Only about 30% of Malaysian mills are equipped with methane capture systems. Why? Because many mills are too remote for grid connectivity, making electricity generation financially unattractive. But this framing misses the larger opportunity. Instead of asking, "Can I sell electricity to the grid? - ask, "Can I replace purchased diesel in my own boilers and transportation vehicles?"


●      At TSH Bio-Energy in Sabah, captured methane is now used to fuel the mill's steam boilers, displacing kernel shells. Those displaced shells are then sold into the biomass export market. The result? Two revenue streams from one waste stream. TSH's Kunak complex features a 14MW biomass cogeneration plant and a 4MW biogas power plant, with the biomass plant being the first in Malaysia to connect to the national grid under a Renewable Energy Power Purchase Agreement

 

This shift from waste management to carbon avoidance allows us to fulfill ESG requirements while unlocking new revenue streams.

 

Methane emissions deserve particular attention. Unmanaged methane is becoming one of the palm oil industry’s most significant and avoidable climate liabilities. Malaysia has joined the Global Methane Pledge launched at COP26, which aims to reduce global methane emissions by at least 30% by 2030, and the palm oil sector must play a central role in that effort. Methane is a highly potent greenhouse gas - about 27 times more powerful than carbon dioxide over 100 years, and over 80 times more powerful over 20 years. Reducing methane emissions therefore delivers one of the fastest ways to slow near-term global warming.


Capturing methane from palm oil mill effluent and converting it into biogas is not just regulatory compliance. It reduces emissions, generates renewable energy for mill operations, and can create additional value through emerging carbon markets in regional hubs such as Singapore.  And these carbon markets now have stronger legal foundations than ever before. At COP29 in November 2024, the international community finalised the rules under Article 6.4 of the Paris Agreement, establishing a credible multilateral carbon trading mechanism. For palm oil mills with verified methane capture projects, this opens a genuine pathway to generate and sell internationally recognised carbon credits, not just as a compliance gesture, but as a bankable revenue stream. Mills that act now will be positioned to benefit first.However, it is important to be precise about where these opportunities apply. The carbon credit revenue stream will be most relevant for existing mills that retrofit methane capture systems.


For new mills, however, methane capture is now a licensing requirement. As such, these projects would not meet the "additionality" criterion required for carbon crediting under international standards. Mills that act now, specifically existing mills that implement capture before it becomes mandatory will be positioned to benefit first.

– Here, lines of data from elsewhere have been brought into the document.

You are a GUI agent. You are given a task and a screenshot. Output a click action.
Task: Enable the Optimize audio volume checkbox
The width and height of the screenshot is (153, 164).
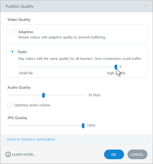click(10, 105)
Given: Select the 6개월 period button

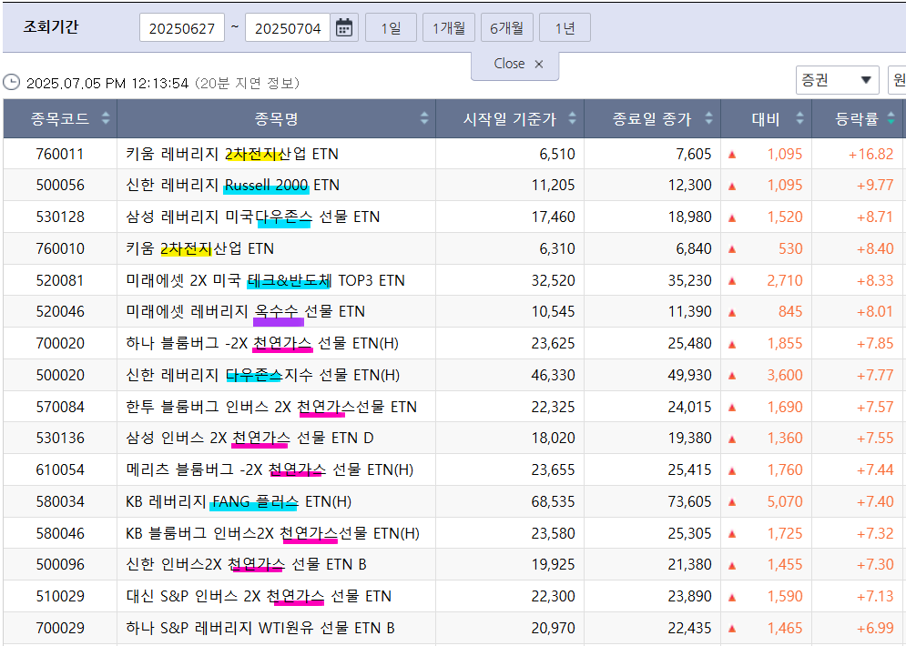Looking at the screenshot, I should [x=506, y=27].
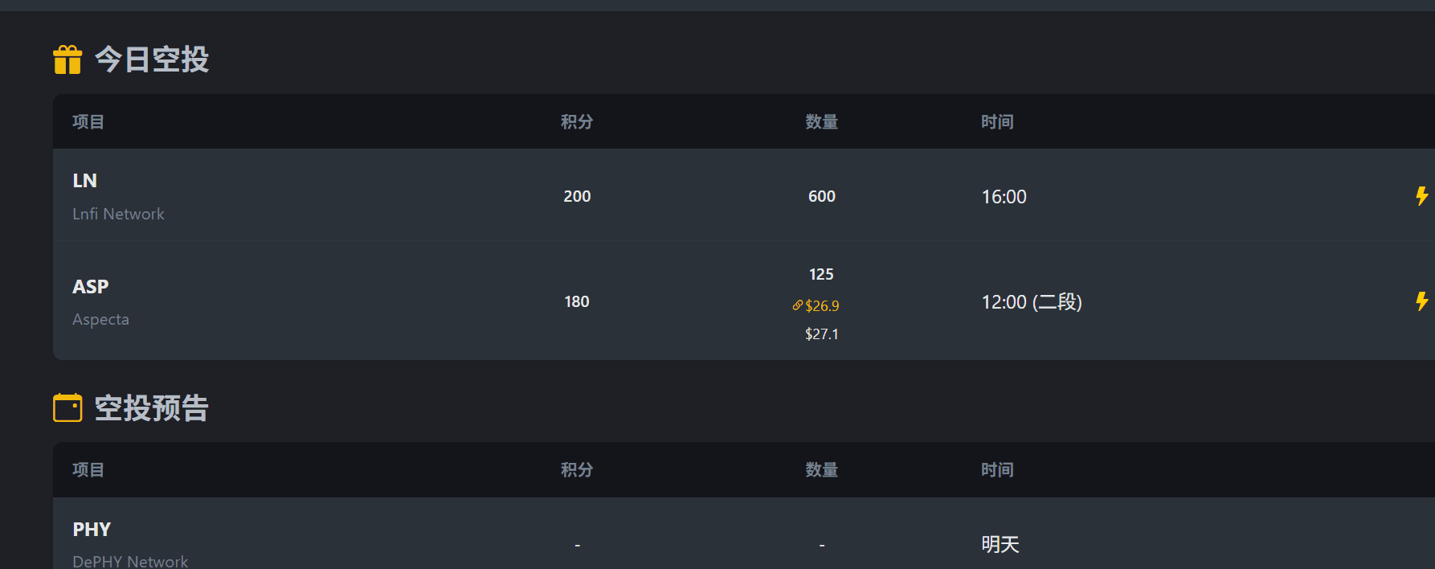Image resolution: width=1435 pixels, height=569 pixels.
Task: Click the 12:00 (二段) time entry
Action: click(x=1032, y=302)
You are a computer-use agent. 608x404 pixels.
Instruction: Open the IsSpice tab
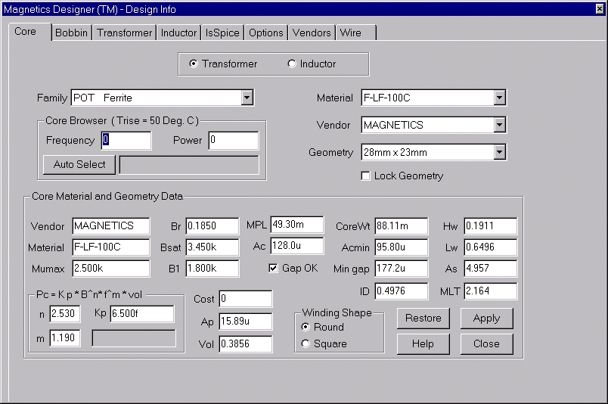click(222, 33)
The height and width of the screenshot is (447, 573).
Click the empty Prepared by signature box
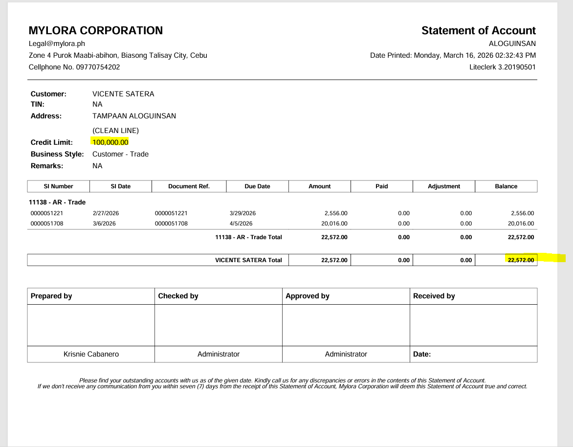[x=91, y=325]

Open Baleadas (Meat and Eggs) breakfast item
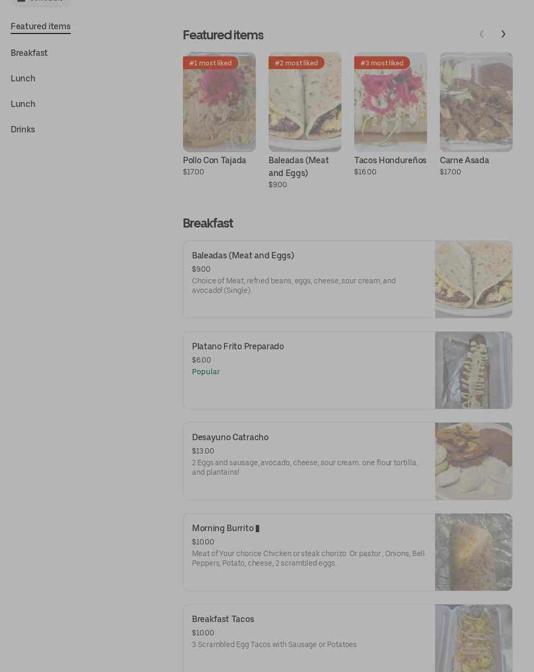(x=348, y=279)
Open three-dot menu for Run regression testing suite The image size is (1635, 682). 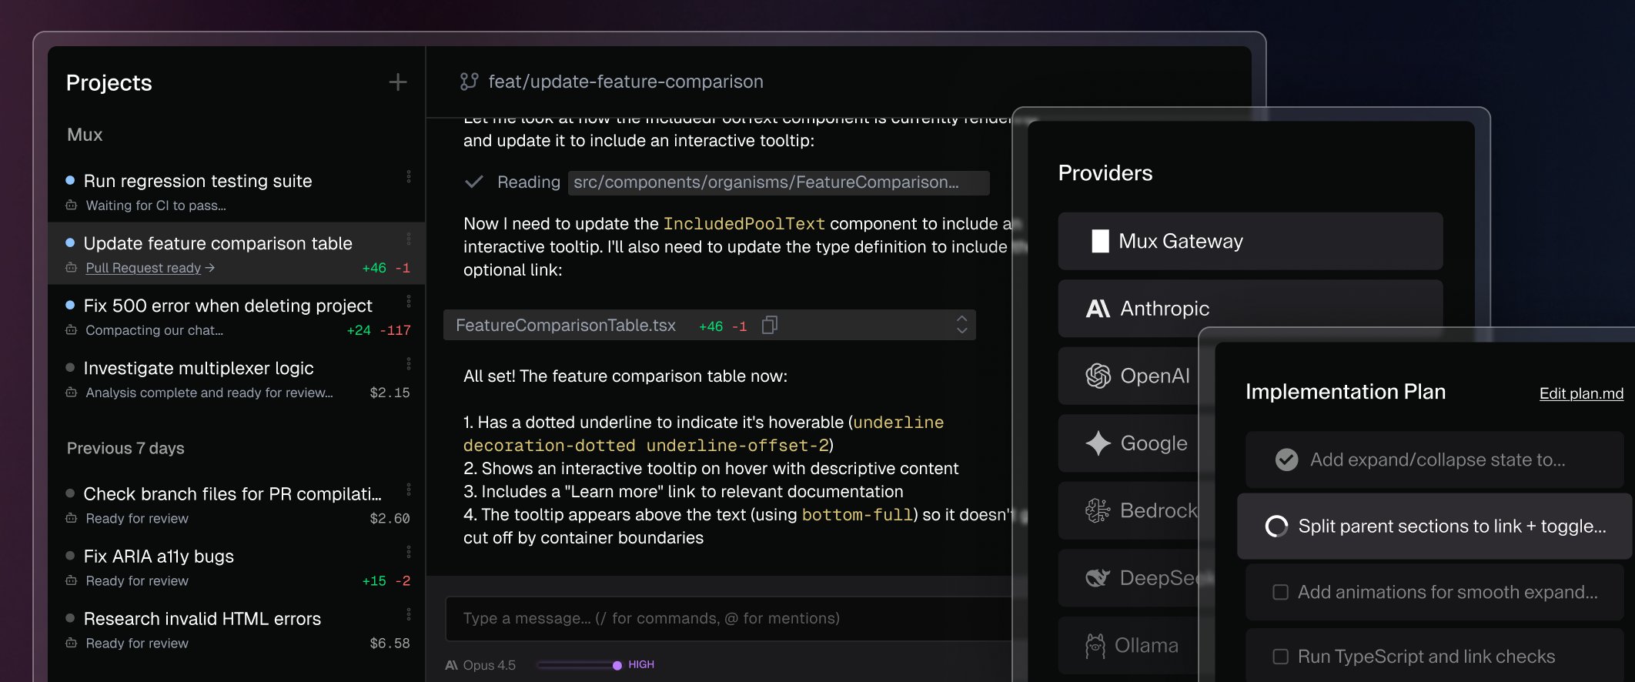tap(409, 176)
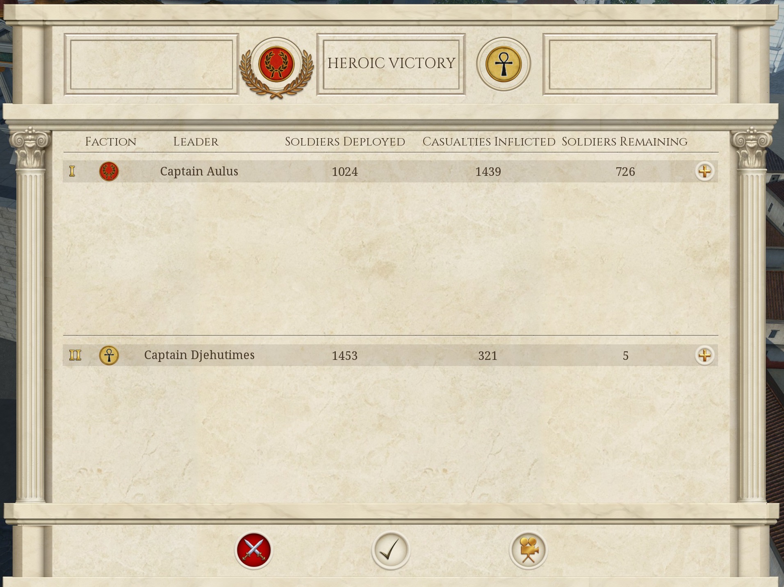Click the Soldiers Deployed column header
784x587 pixels.
[345, 142]
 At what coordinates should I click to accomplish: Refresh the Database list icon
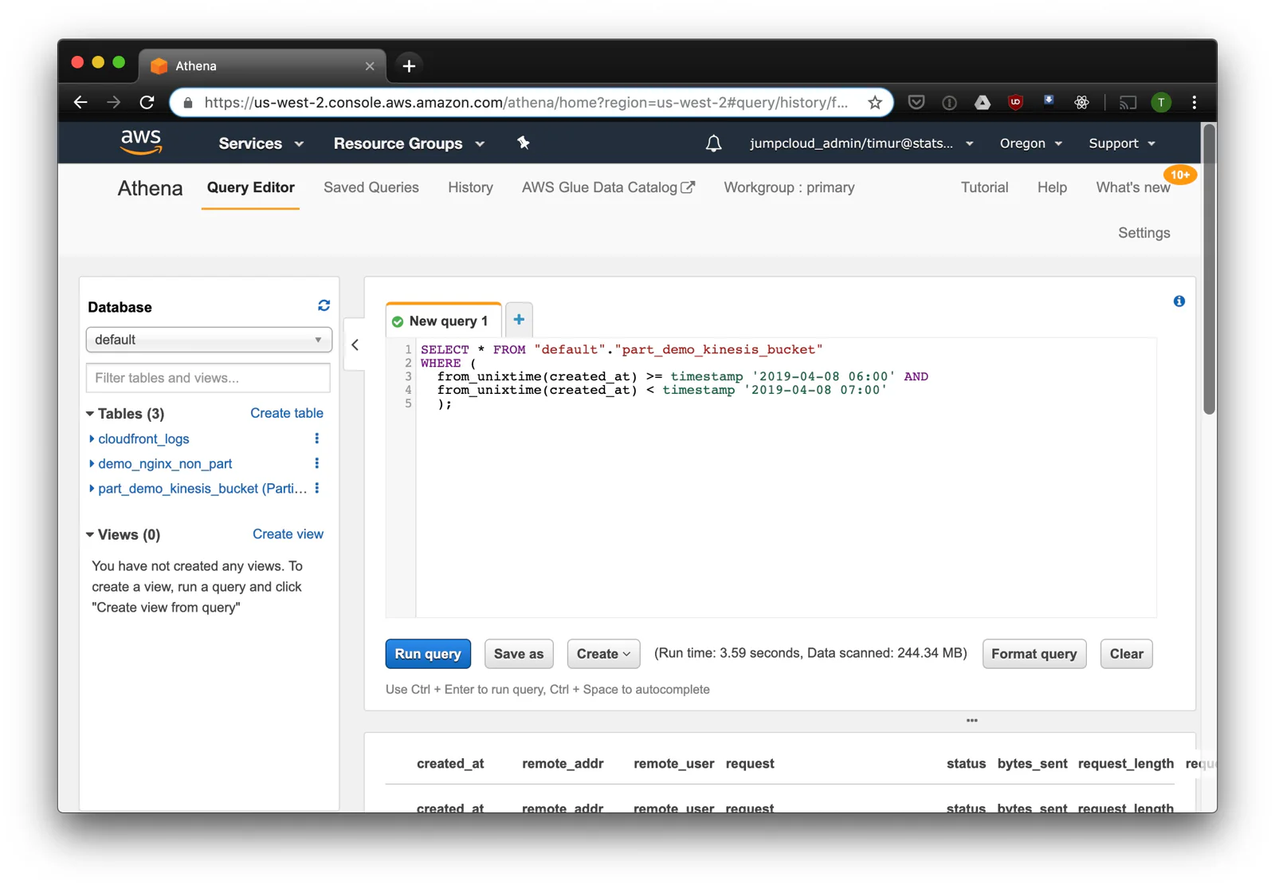point(324,306)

4. The Sustainability Imperative: From Compliance to Leadership


 Global markets no longer purchase palm oil based solely on price and quality. Increasingly, they assess how that oil is produced. Environmental, social, and governance expectations are no longer peripheral issues. They are rapidly becoming the industry's licence to operate. The era when mills could treat compliance as episodic or cosmetic is over. Audits are moving from declared practices to verifiable performance. Digitalisation, sensors, mass balance, and traceability systems are becoming unavoidable. 

 

Nowhere is this more concrete than in the EU Deforestation Regulation, which is now live for large operators. Under the EUDR, every shipment of palm oil and palm-derived products entering Europe must be accompanied by geolocation data for the plots on which it was grown, due diligence statements, and supply chain documentation confirming the commodity was not produced on deforested land after December 2020. For mills, this means becoming a traceability node and not just a processing facility. Mills that cannot provide plot-level data from their FFB suppliers will find their buyers walking away, not because of price or quality, but because the paperwork is missing. The mill of the future must be as literate in data governance as it is in processing efficiency.

 

5. Food Safety Mandate: The Mill as a Food Factory


Let me address something that has troubled me. There was a time when some voices in industry insisted that CPO was not food so that it could be exempted from basic food safety standards like HACCP. Such assertions were not only scientifically unfounded.  They were strategically self-defeating.

 

Palm oil is a major edible oil globally, accounting for roughly 40% of traded vegetable oils. It is in your cooking oil, your margarine, your chocolate, your instant noodles. The idea that our industry should dodge food safety standards was never acceptable then, and it is even less acceptable now. Food safety is not a regulatory burden to evade. It is a baseline requirement for market access, consumer trust, and long-term value creation.

 

6. The 3-MCPD and Glycidyl Esters Challenge


These are the most pressing contaminants for palm oil, formed primarily during high-temperature deodorisation during refining. 3-MCPD is classified as a possible human carcinogen. Glycidol, released from glycidyl esters, is a probable human carcinogen. Palm oil ranks highest in contaminant levels within the Oils and Fats group 

 - 3-MCPD (from esters): 2,912 µg/kg

- Glycidol (from esters): 3,955 µg/kg

 

We can no longer afford to treat 3-MCPDE as a downstream problem. The chemistry that leads to these contaminants often begins the moment a fresh fruit bunch is bruised or delayed in processing, meaning that effective mitigation must start much earlier in the supply chain.

 

A staged, upstream approach is essential. At the plantation level, this means both reducing chloride levels in fresh fruit bunches through careful fertiliser choice and implementing careful harvesting and handling practices to avoid bruising. Then, at the mill stage, washing crude palm oil before it undergoes refining can significantly reduce the potential for 3-MCPDE formation. By intervening at these early stages, we can address the root causes of contamination rather than struggling to manage it at the end of the line.

 

7. EU Regulatory Limits for 3-MCPDE and Glycidyl Esters


The European Union has established maximum levels for 3-MCPDE and glycidyl esters in vegetable oils and fats, creating a regulatory framework that has significant implications for global trade.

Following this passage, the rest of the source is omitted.